** Begin Source extract **

TWN
Info Service on WTO and Trade Issues (Sept14/01)
15 September 2014
Third World Network
WTO upside down - trade facilitation vs agriculture
Published in SUNS #7871 dated 9 September 2014
Geneva, 8 Sep (D Ravi Kanth*) -- "A ripe pear ready to be plucked"
at the World Trade Organisation (WTO) is being delayed because of
India. The ripe pear is the 21st century version of the "Open
Door Policy" embodying the new Trade Facilitation Agreement (TFA).
The United States (US) and its partners in the industrialised world
have invested considerable negotiating capital in the TFA since 1996.
Their new trade narrative of global value chains (GVCs) as being vehicles
for enhanced market access in industrial goods and services in developing
countries will hinge on how rapidly the TFA is implemented.
But India has come in their way because it first wants reform of archaic
rules in the WTO's Agreement on Agriculture (AoA) before the adoption
of the Trade Facilitation (TF) protocol to commence implementation
of the new agreement by July 2015. The stand-off between India and
the US over agriculture has created an impasse for the time being.
It symbolises, in some ways, the battle between the unfinished reform
in the rules and disciplines on trade in agriculture, and attempts
to foist a new trade agenda through the comprehensive TFA. It exposes
the outright opposition from the US to reform the Uruguay Round (UR)
disciplines in agriculture which accommodate decades of trade-distorting
policies and practices by the rich countries.
(The UR of negotiations of the General Agreement on Tariffs and Trade
was conducted during 1986-93, finalised and signed in 1994 and came
into force on 1 January 1995 under the new WTO.)
The UR disciplines brought agriculture into the multilateral trading
system negotiations. The AoA which incorporated the UR rules is a
special arrangement worked out neatly between the European Union (EU)
and the US.
The two largest farm subsidisers wrapped up the AoA in what is called
the 1993 Blair House Agreement after they resolved their differences
on export subsidies and what they gave as domestic support. They sheltered
their billion dollar domestic subsidy programmes under income support/income
insurance/income loss compensation programmes, in the supposedly non-distorting
Green Box subsidies, which were exempted under WTO rules from reduction.
(In the WTO, what is given as a producer subsidy is considered as
distorting and is required to be reduced or eliminated while what
is given as income support is considered non-distorting and is not
required to be reduced.)

** End Source extract **
** Begin Extracted material **

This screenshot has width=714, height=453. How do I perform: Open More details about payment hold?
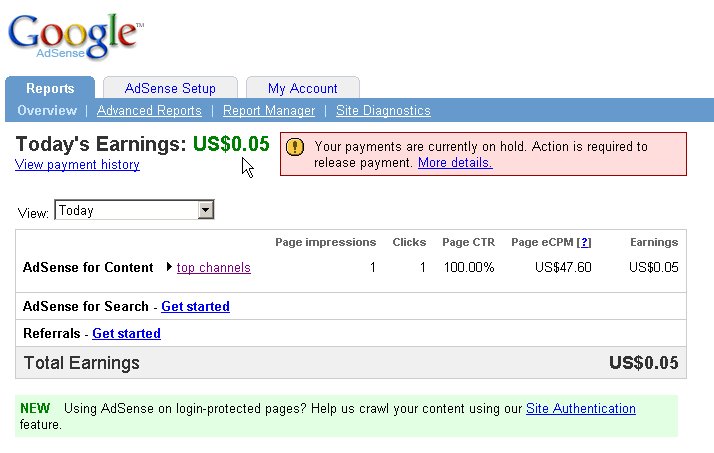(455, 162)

** End Extracted material **
** Begin Extracted material **

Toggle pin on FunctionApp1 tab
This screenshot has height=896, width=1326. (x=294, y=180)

** End Extracted material **
** Begin Extracted material **

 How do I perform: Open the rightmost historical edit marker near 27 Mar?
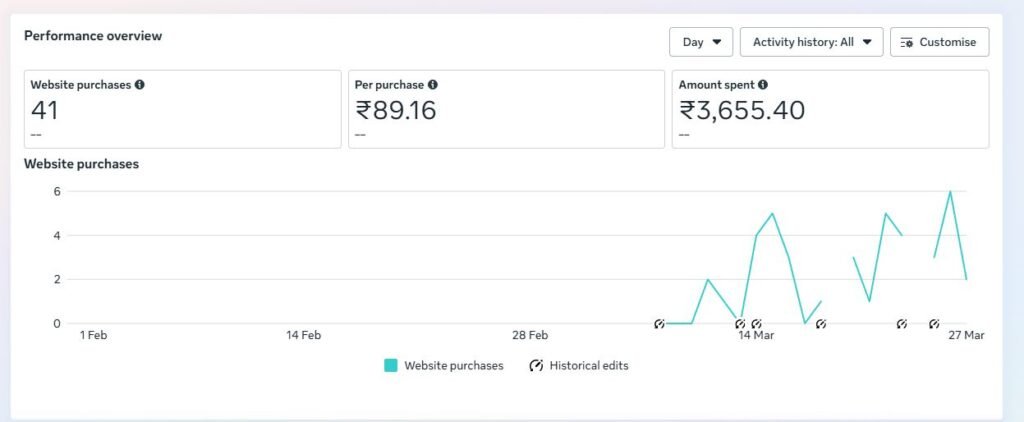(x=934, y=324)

** End Extracted material **

- Exercise 1
Rewrite everything in the entries from the line containing "How do I perform: Open the" down to the line containing "(x=934, y=324)" as a JSON list of strings, one string per line, with blank lines omitted. Leave the pictures out of the list.
- Exercise 2
Extend the article on the WTO stand-off between trade facilitation and agriculture, starting after its final sentence.

- Task result 1
[
  " How do I perform: Open the rightmost historical edit marker near 27 Mar?",
  "(x=934, y=324)"
]

- Task result 2
BOXES OF SUBSIDIES
The EU, the US, and other industrialised countries offered what are
called outright trade-distorting (producer subsidies) through the
Amber Box, and production-limiting payments in Blue Box. The US also
provides what are called counter-cyclical payments to support their
farmers when prices drop below a targeted price in so-called New Blue
Box (which was agreed in the Doha negotiations but the disciplines
are not finalised). In addition, the two trade majors continue to
provide export subsidies and export credits (which are prohibited
under the Agreement on Subsidies and Countervailing Measures) to their
farmers who would dump their products.
Little wonder that the cotton glut created by the US, and the dairy
and butter mountains by the EU have created enormous adverse effects
on other farm exporting countries. The UR understanding enabled them
to continue to use tariff barriers such as opaque customs duties,
high tariffs, and tariff peaks for farm products. The EU and the US
also created a special due restraint ("Peace Clause") in
the UR agreement to safeguard their trade-distorting farm programmes
for 10 years from any legal disputes arising from subsidies and countervailing
measure violations that apply to industrial products.
The developing and the poorest countries, including India, were, however,
mere bystanders in the UR negotiations on agriculture. They were silent
participants in setting the new rules for bringing agriculture into
the trading system. Also, the developing countries did not provide
large-scale subsidy payments like the US, the EU, Japan, Canada, Switzerland
and Norway.
Developing countries such as India, Indonesia, Kenya and Nigeria,
for example, did not list any Amber Box or Blue Box subsidy entitlements
in their UR commitments. These countries with massive populations
that were still dependent on agriculture could only provide what is
called de minimis support up to a minuscule 10% of the value of production
of a particular crop.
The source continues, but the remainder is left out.